“Bookie” Bank Report
Problem Statement
Checking data is the backbone of financial insights for small businesses, and Nav cannot deliver intelligent financing recommendations without it.
Background
The small business financing market is flooded with competitors that essentially act as lead-generation for alternative lenders. One of the main components of any SMB loan underwriting process is verification of revenue. Lenders only want to lend to those who are already making money. Many recommendation engines in online marketplaces can discern business revenue from business checking data. Therefore, SMBs on the hunt for financing are often prompted for either self-reported revenue numbers, or better yet, to connect their checking accounts in order to be “pre-qualified” for financing offers.
Nav understood the need for business checking data to make the best financing recommendations. But, we wanted to go further. In partnering with local bank data aggregator, Finicity, we saw two strategic advantages:
Use customer bank data to make accurate financing recommendations and pre-qualifications
Apply machine learning to customer bank data to deliver financial insights that equip a customer to make smarter decisions regarding their overall business health
Research & Learnings
In discovery interviews, several users reported strong interest in "business banking health" reports. Our qualitative and quantitative analysis indicated that users would be especially likely to engage with this product on a mobile device, given that their routine check-ins with their own personal bank or financial monitoring tools happens primarily on a phone or tablet.

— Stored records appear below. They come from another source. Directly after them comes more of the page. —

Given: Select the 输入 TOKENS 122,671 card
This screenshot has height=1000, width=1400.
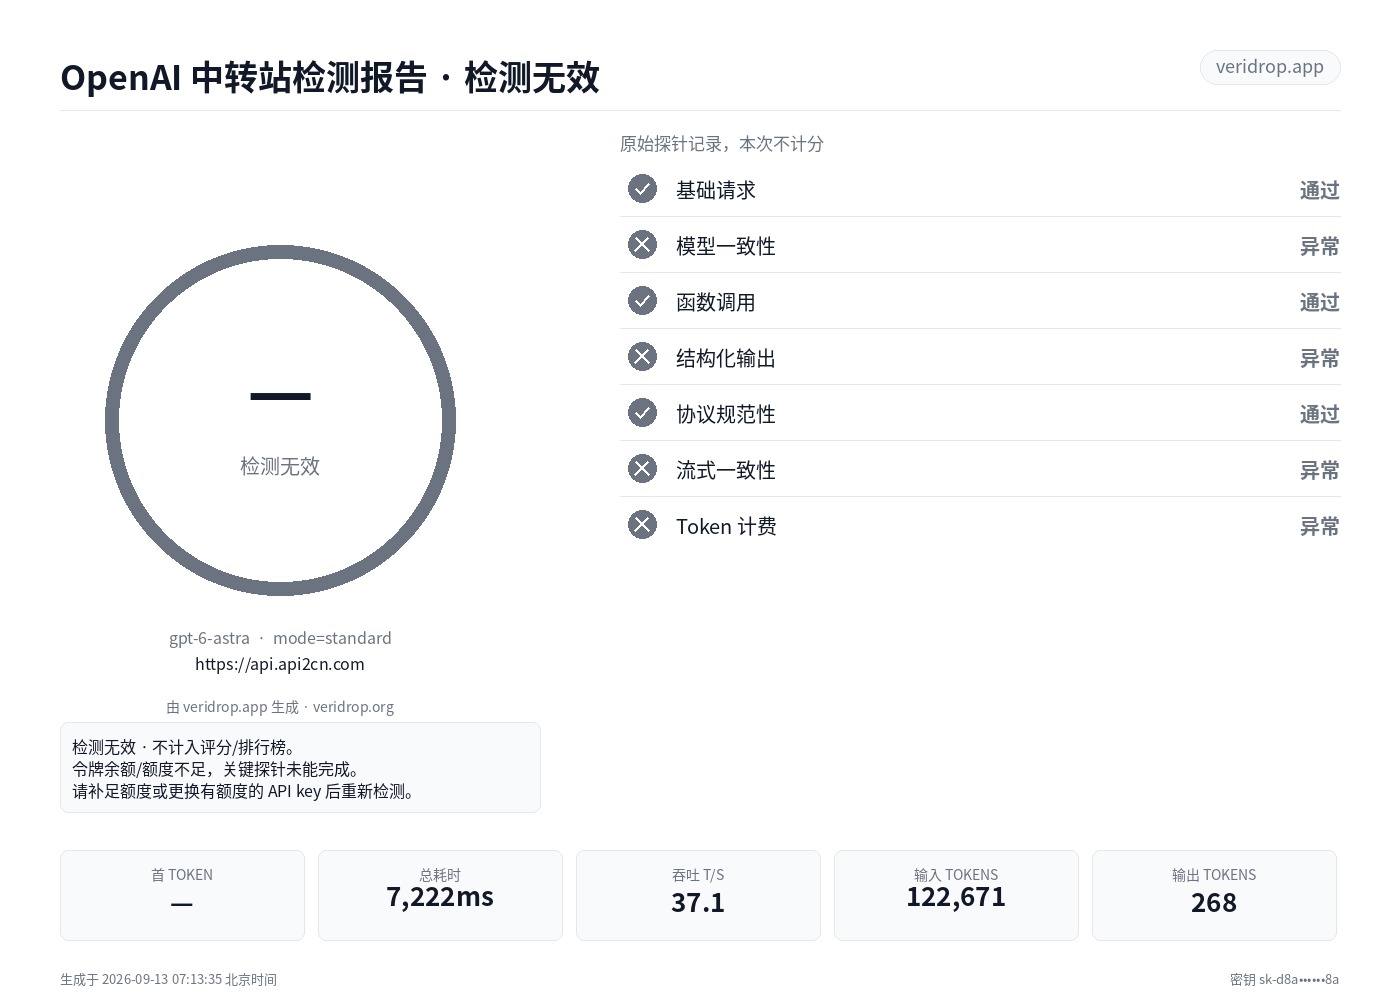Looking at the screenshot, I should tap(956, 895).
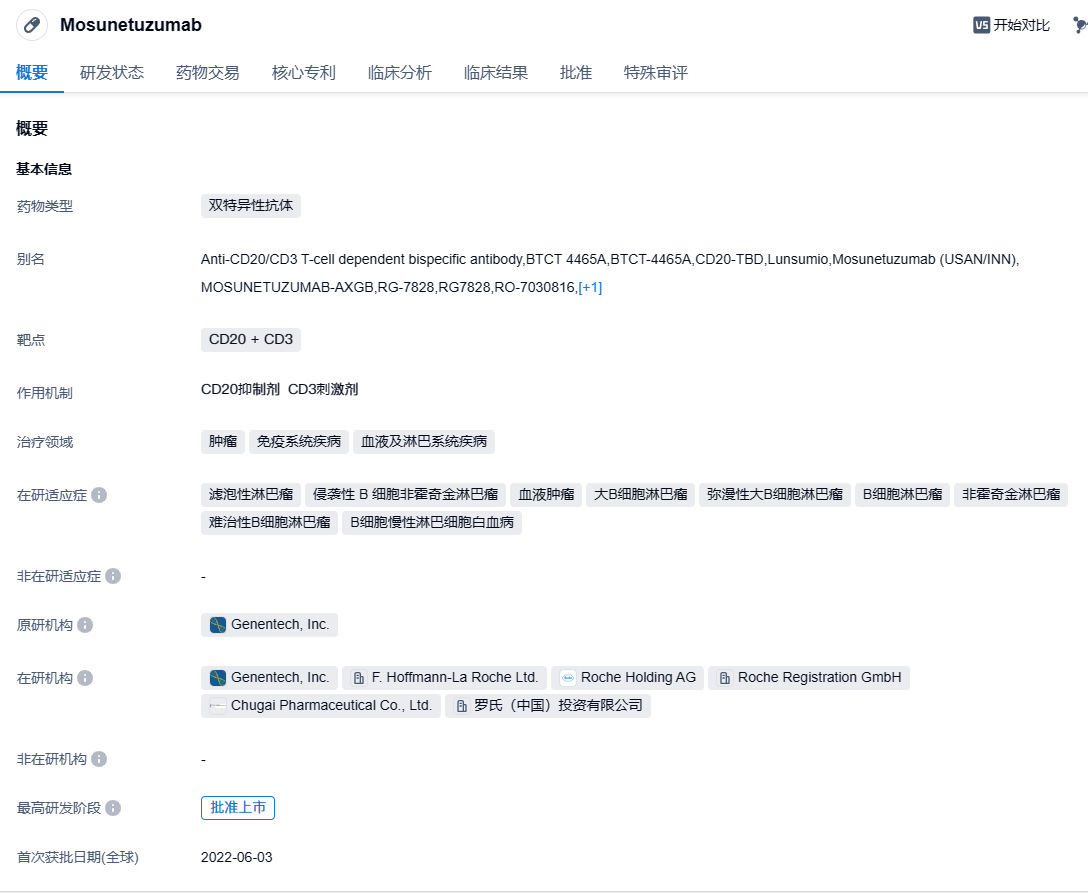Open the 药物交易 tab
The image size is (1088, 893).
pos(208,72)
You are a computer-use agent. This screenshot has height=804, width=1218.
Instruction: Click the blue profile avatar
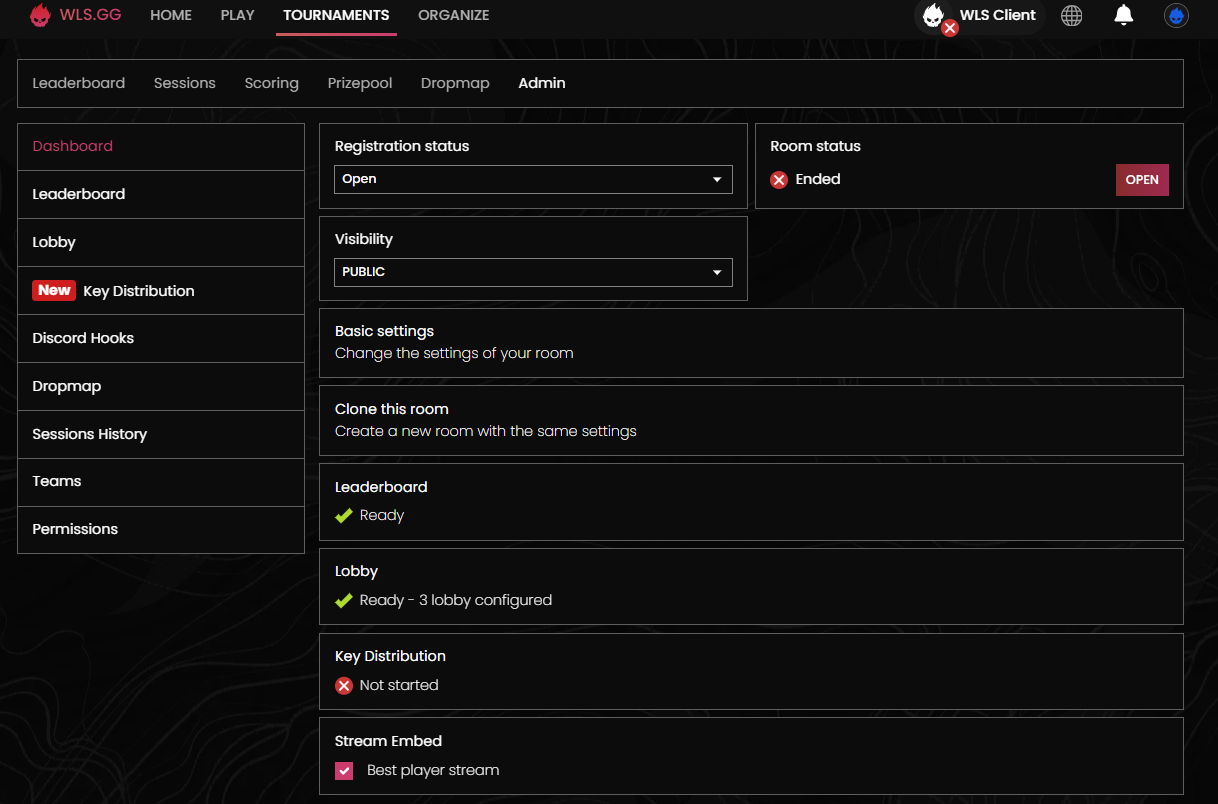1176,15
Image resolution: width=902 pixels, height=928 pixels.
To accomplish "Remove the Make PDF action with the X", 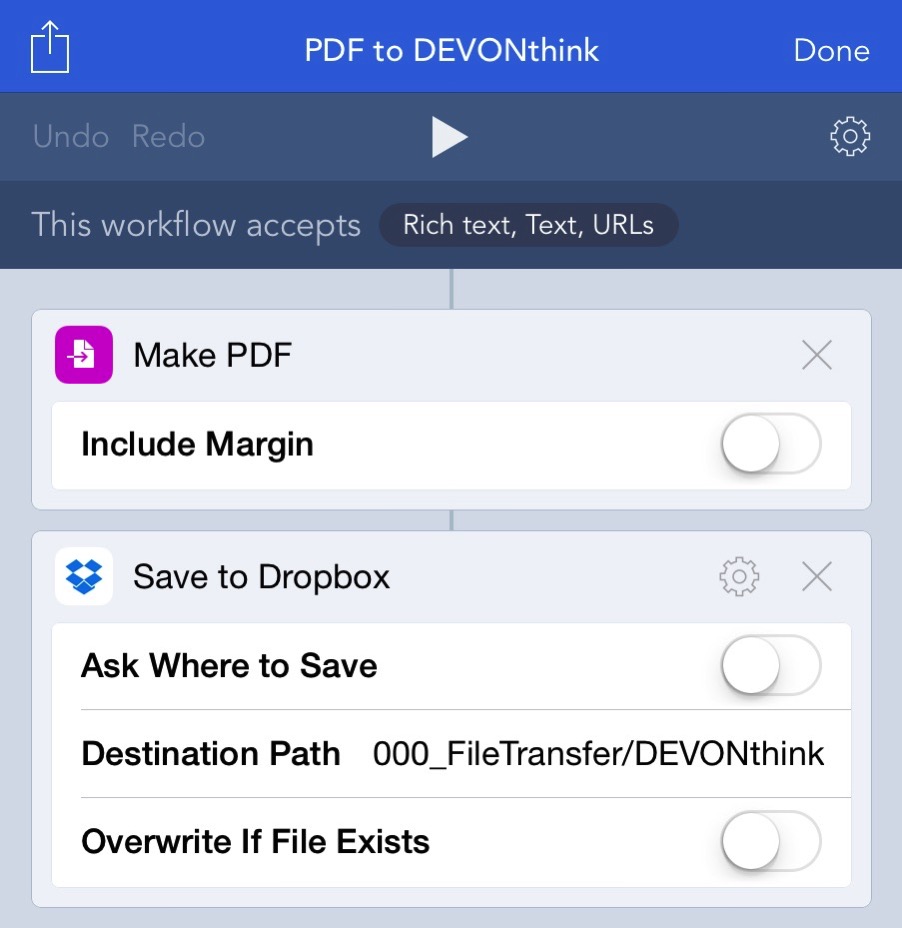I will pos(816,354).
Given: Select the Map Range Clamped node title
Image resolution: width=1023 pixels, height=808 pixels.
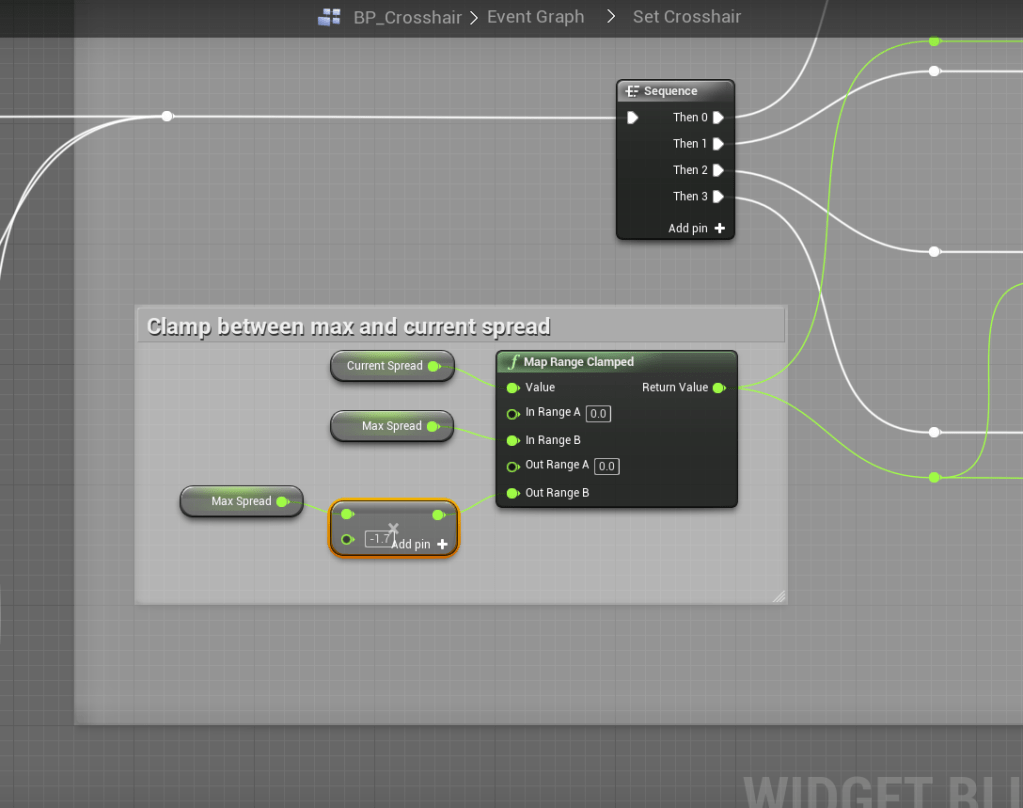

Initial Solution and Results
“Bank Report” (Internally and affectionately named “Bookie”) was implemented on both the Nav web and mobile apps. This first iteration includes several rudimentary insights and metrics generated from a user’s business checking data.
When compared the web app version of bank report, the mobile app conversion for connecting a business checking account was 14x better, validating the assumption that the mobile app was a prime location for implementation of this new experimental feature set. Overall engagement amongst connected users spiked, as they were now using a feature set with data that actually changed daily rather than monthly (credit reports).
Iterative Learning
In future iterations, we plan to implement the following:
Machine-learning driven predictions, allowing a user to see the potential of suffering a negative bank balance in a given week or month based on historical trends.
Expenses categorization and revenue analysis based on transaction history.
Ability to connect multiple accounts for a more wholistic view of business finances.